INPUT RECORDS Start Marker
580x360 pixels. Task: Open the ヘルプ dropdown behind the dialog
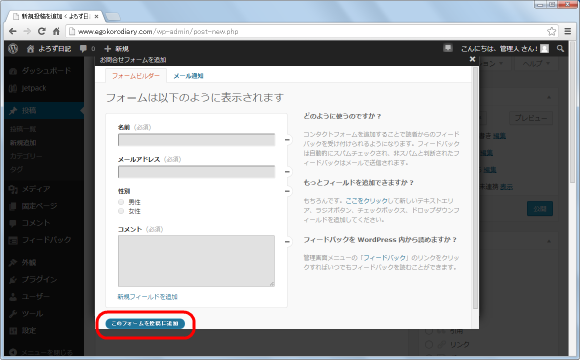point(536,64)
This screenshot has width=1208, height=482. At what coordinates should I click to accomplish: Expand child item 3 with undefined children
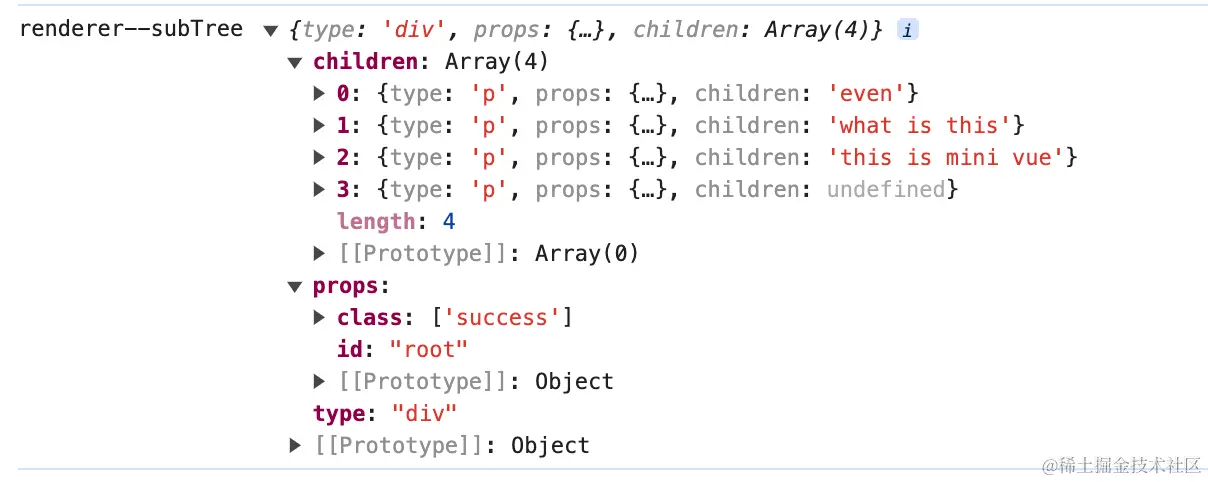pyautogui.click(x=319, y=190)
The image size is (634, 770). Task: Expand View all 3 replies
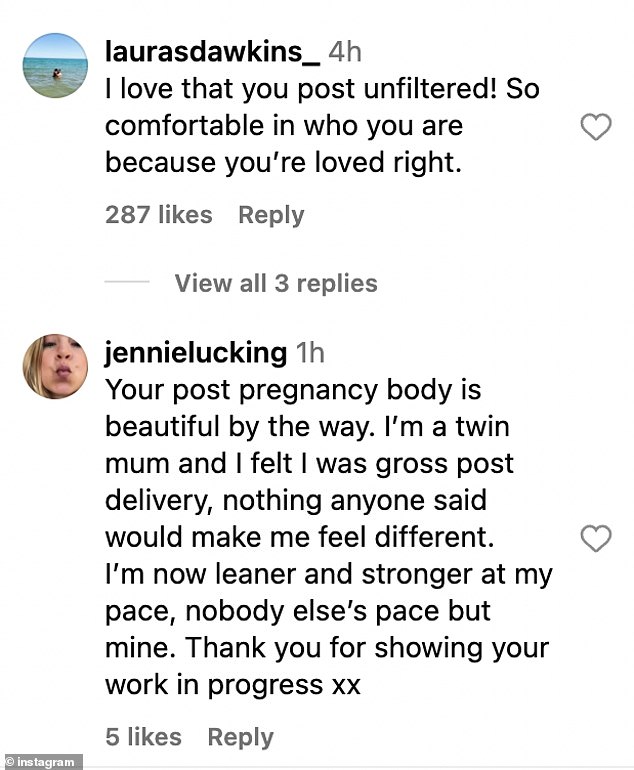point(276,283)
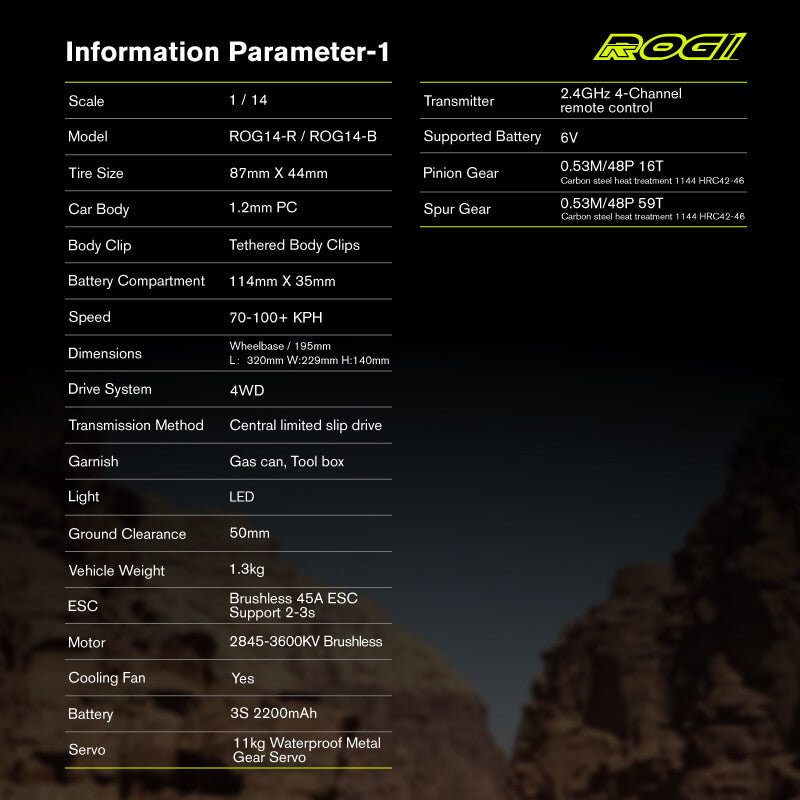Click the Wheelbase / 195mm dimensions text

pos(280,346)
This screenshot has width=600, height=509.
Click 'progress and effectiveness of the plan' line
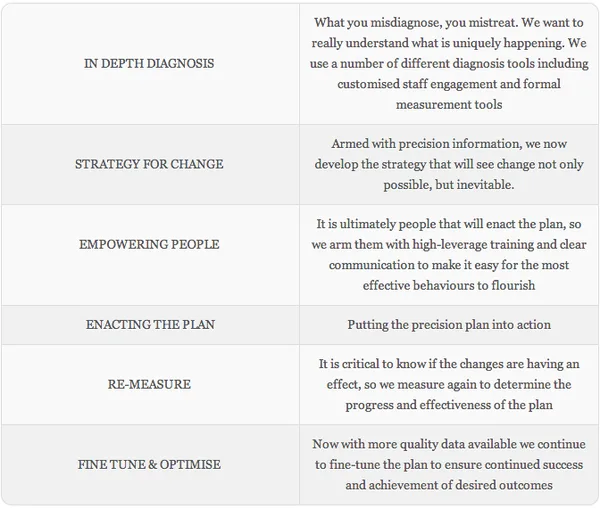[447, 405]
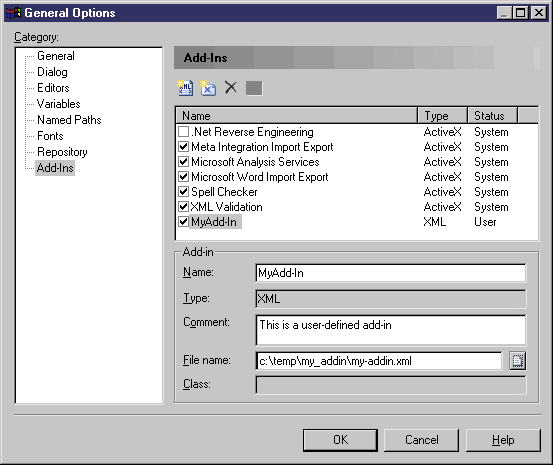Select the Fonts category item
Screen dimensions: 553x465
50,136
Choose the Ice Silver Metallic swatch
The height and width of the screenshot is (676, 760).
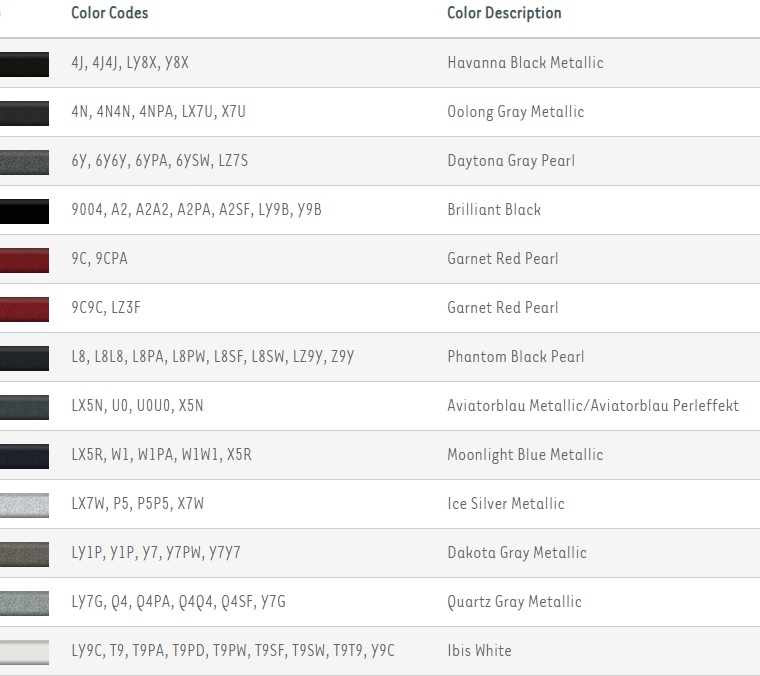pos(24,504)
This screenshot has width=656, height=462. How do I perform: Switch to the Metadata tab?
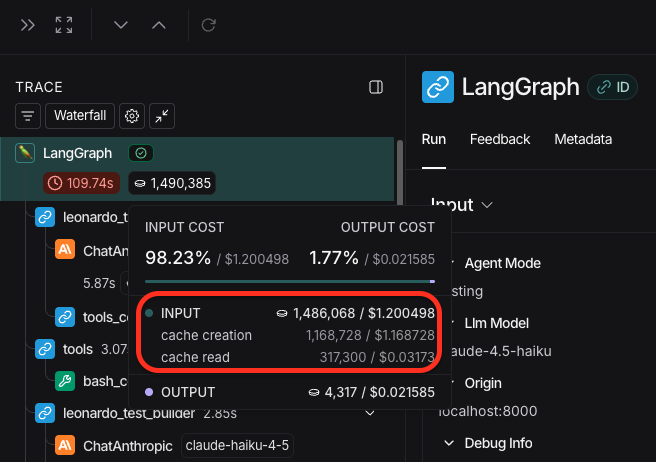(582, 139)
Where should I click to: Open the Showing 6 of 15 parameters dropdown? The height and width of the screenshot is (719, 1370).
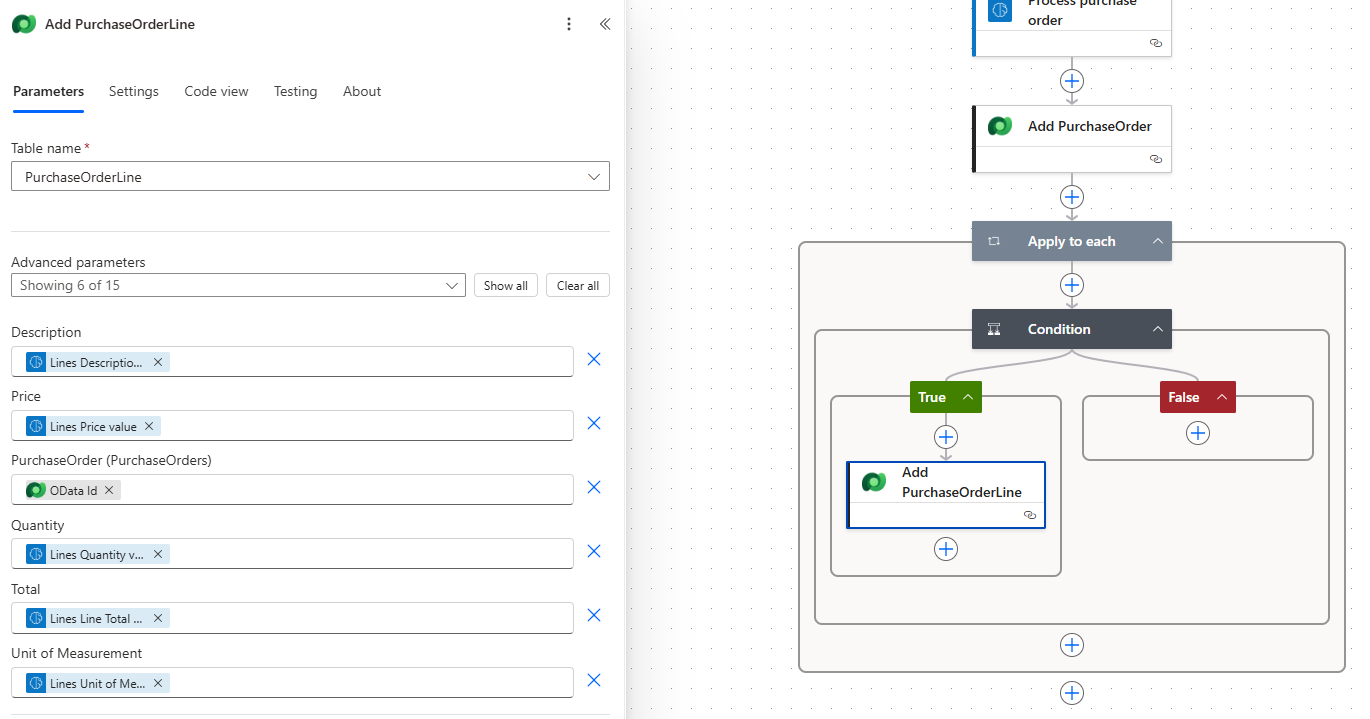tap(453, 285)
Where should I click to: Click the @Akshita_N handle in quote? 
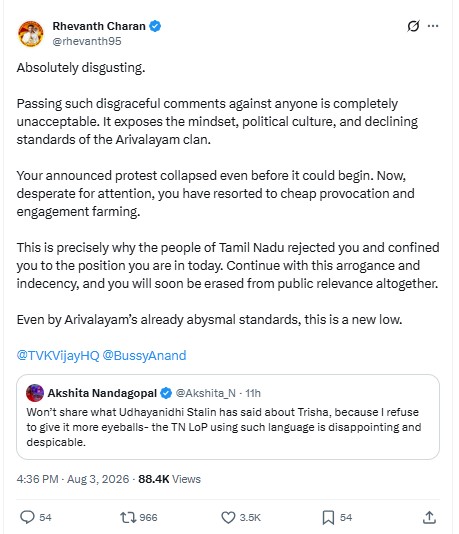click(206, 393)
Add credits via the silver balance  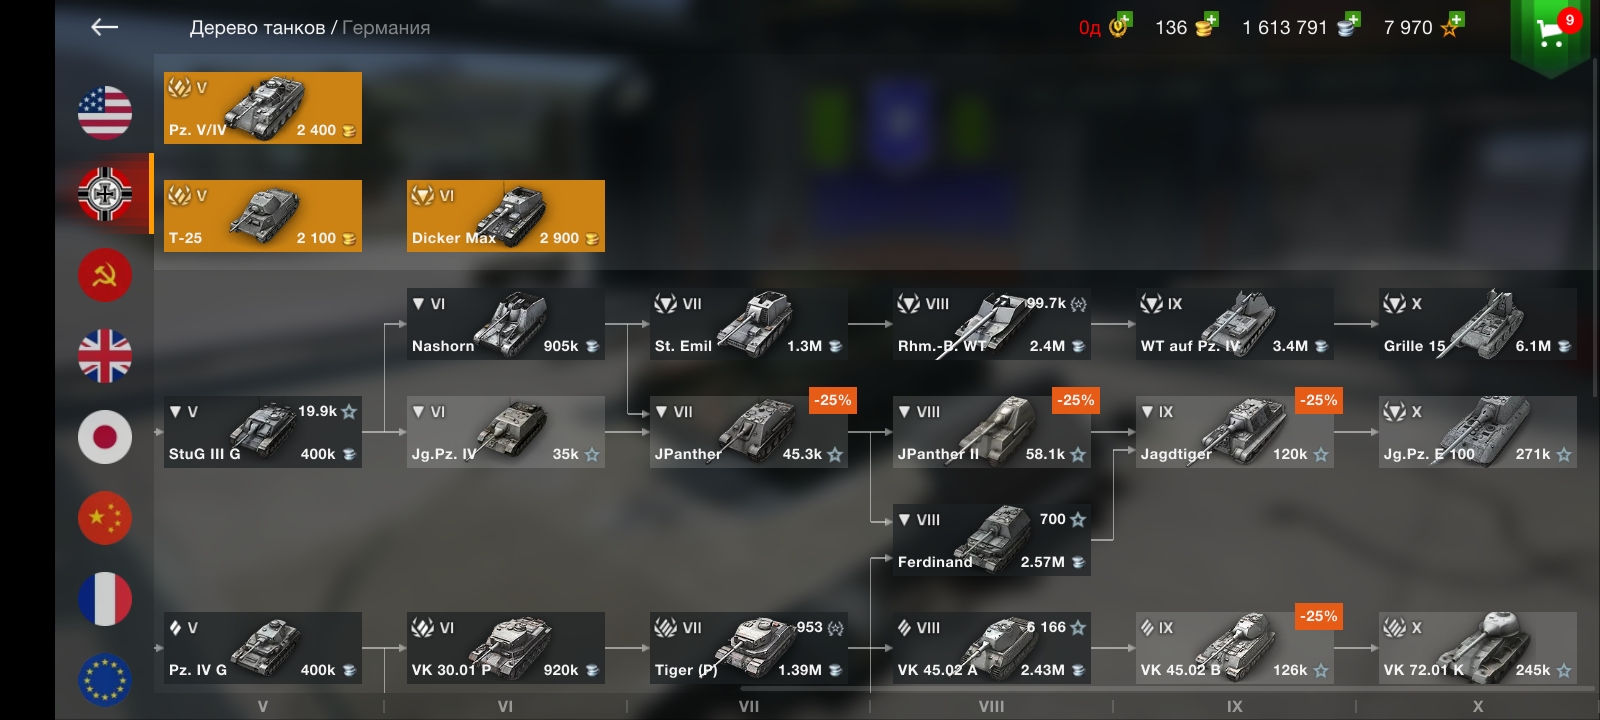click(x=1301, y=27)
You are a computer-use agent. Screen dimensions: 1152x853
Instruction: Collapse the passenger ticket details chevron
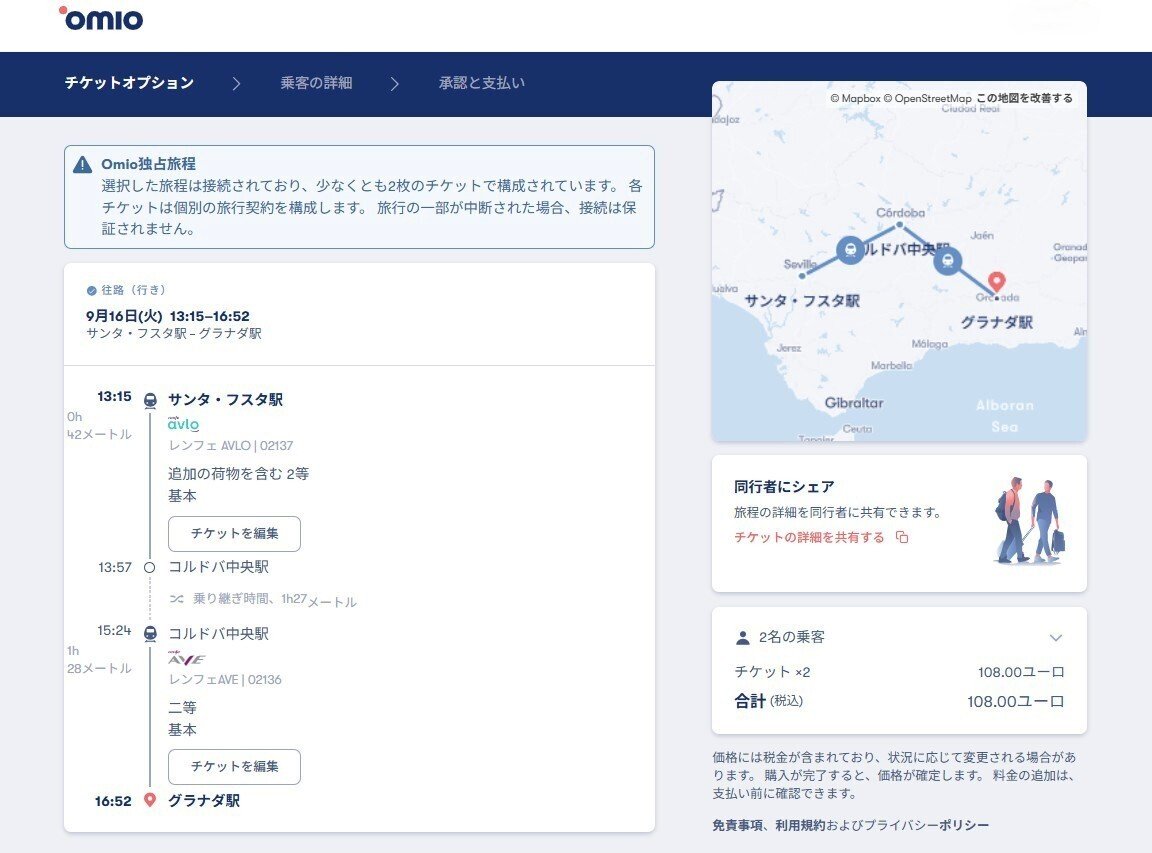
INPUT RECORDS End Marker
WHAT YOU NEED TO DO: The answer should contain only the lines from the start of the records above through the line with "This screenshot has width=600, height=509.", copied exactly, and no pictures.

ANSWER SECTION:
580x360 pixels. Task: Open the ヘルプ dropdown behind the dialog
point(536,64)
This screenshot has width=1208, height=482. At what coordinates should I click to accomplish: Expand child item 3 with undefined children
pyautogui.click(x=319, y=190)
The image size is (634, 770). Task: Expand View all 3 replies
point(276,283)
Click the Wheelbase / 195mm dimensions text

pos(280,346)
This screenshot has width=600, height=509.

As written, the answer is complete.